Document passage:
- - - - - - -

Though zero mosquitos tested positive for West Nile virus last year, this year mosquitos in Draper — which is partially in Utah County — tested positive for the virus.
One ongoing issue the Utah County Health Department faces is the leading cause of death in Utah County and for all age groups nationwide: heart disease.
Edwards, who said heart disease is linked to heredity, also said the risk of heart disease is minimized when individuals choose healthy lifestyle.
He suggested things like eating more fruit and vegetables, drinking more water and regular exercise to decrease risk of heart disease. He also said the Utah County Health Department offers classes and workshops to prevent and manage chronic disease, such as “Living Well With Diabetes” or “Youth End Nicotine Dependence” classes.
Edwards said taking advantage of services like these can help to extend and enhance life.
“That’s really our goal,” he said. “We all want to live longer, but we want to live a high quality of life for a long time.”
In addition to overcoming challenges, the Health Department had no lack of victories, either.
The Women, Infants and Children program had 131,949 clients take advantage of its services last year. The total number of parents educated in community classes like “Nutrition Education” and “Happiest Baby on the Block” was 7,392.

- - - - - - -

Listed records:
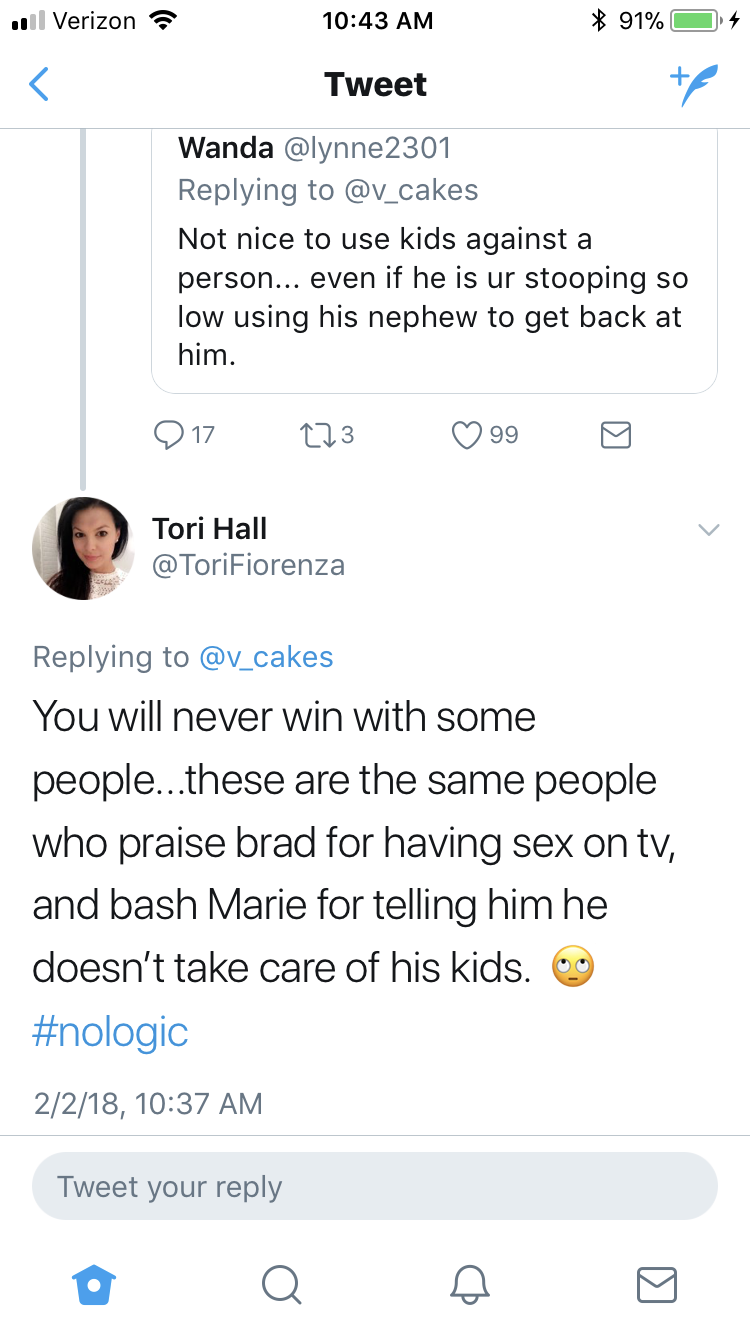Compose a new tweet with feather icon

(x=693, y=85)
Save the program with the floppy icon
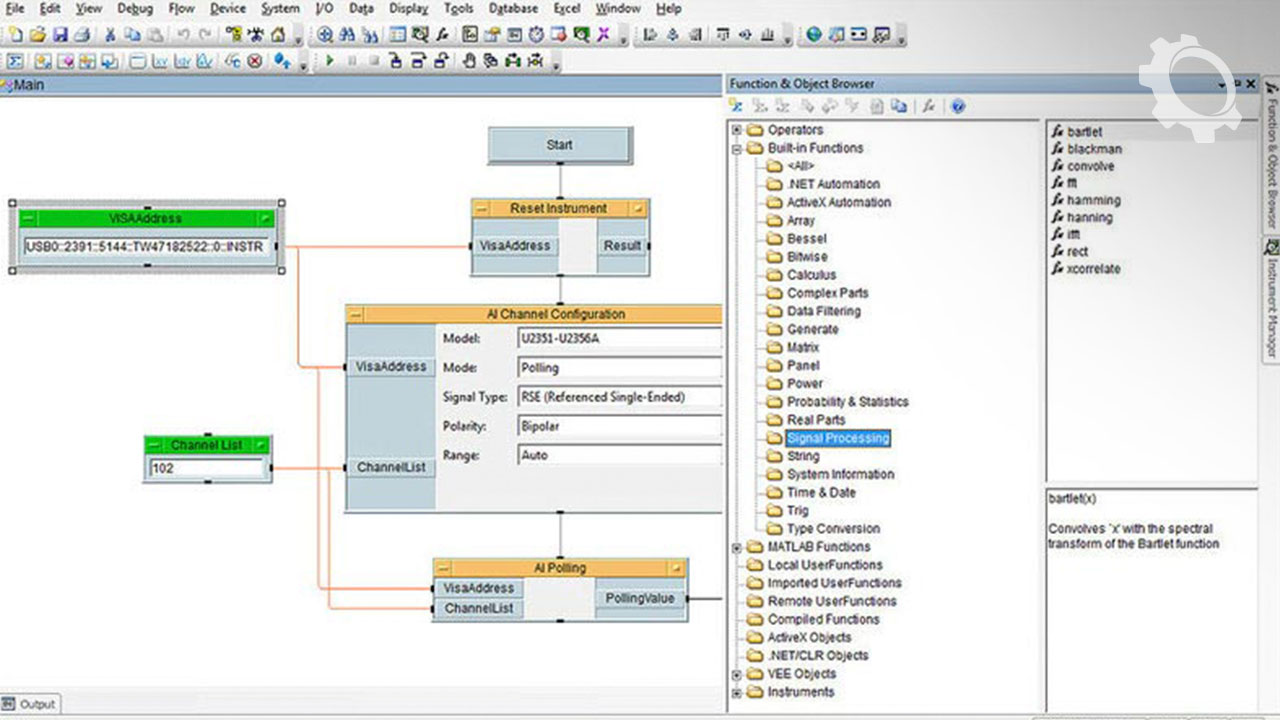 coord(60,35)
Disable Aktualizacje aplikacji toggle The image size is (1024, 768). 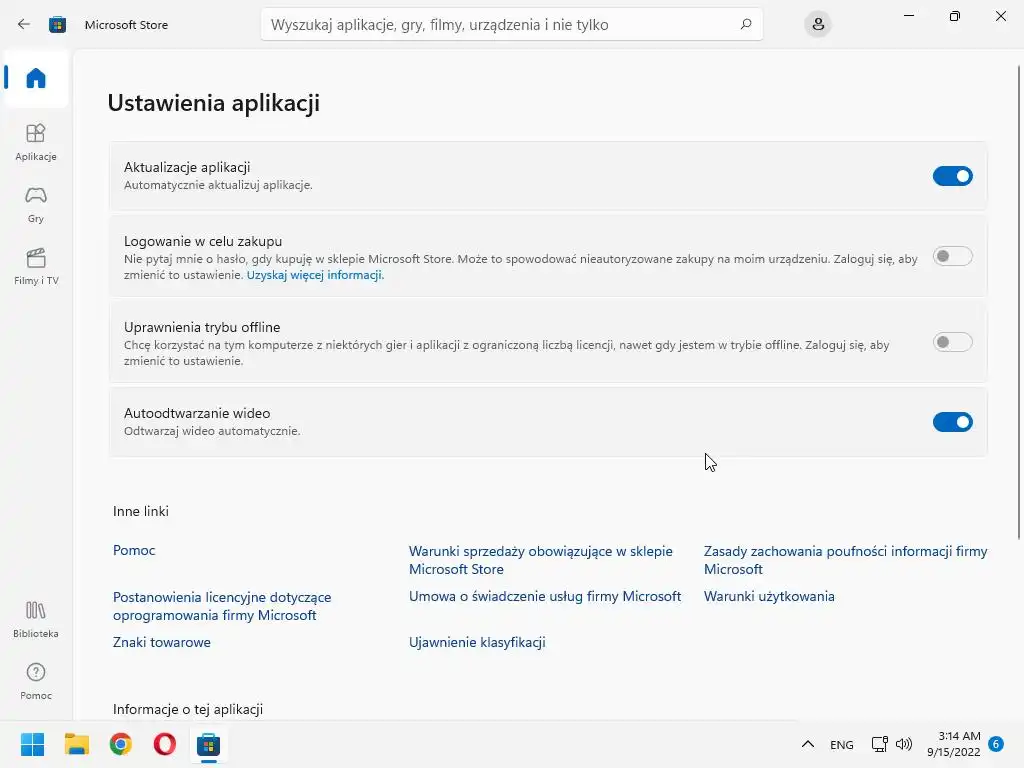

- - - - - - -

Exercise requirements:
A - Please pull out the section of the Utah County health passage between "Though zero mosquitos" and "choose healthy lifestyle.", inclusive.
B - According to the Utah County health passage, how many clients used the Women, Infants and Children program's services last year?

Response list:
A -
Though zero mosquitos tested positive for West Nile virus last year, this year mosquitos in Draper — which is partially in Utah County — tested positive for the virus.
One ongoing issue the Utah County Health Department faces is the leading cause of death in Utah County and for all age groups nationwide: heart disease.
Edwards, who said heart disease is linked to heredity, also said the risk of heart disease is minimized when individuals choose healthy lifestyle.

B - 131,949 clients.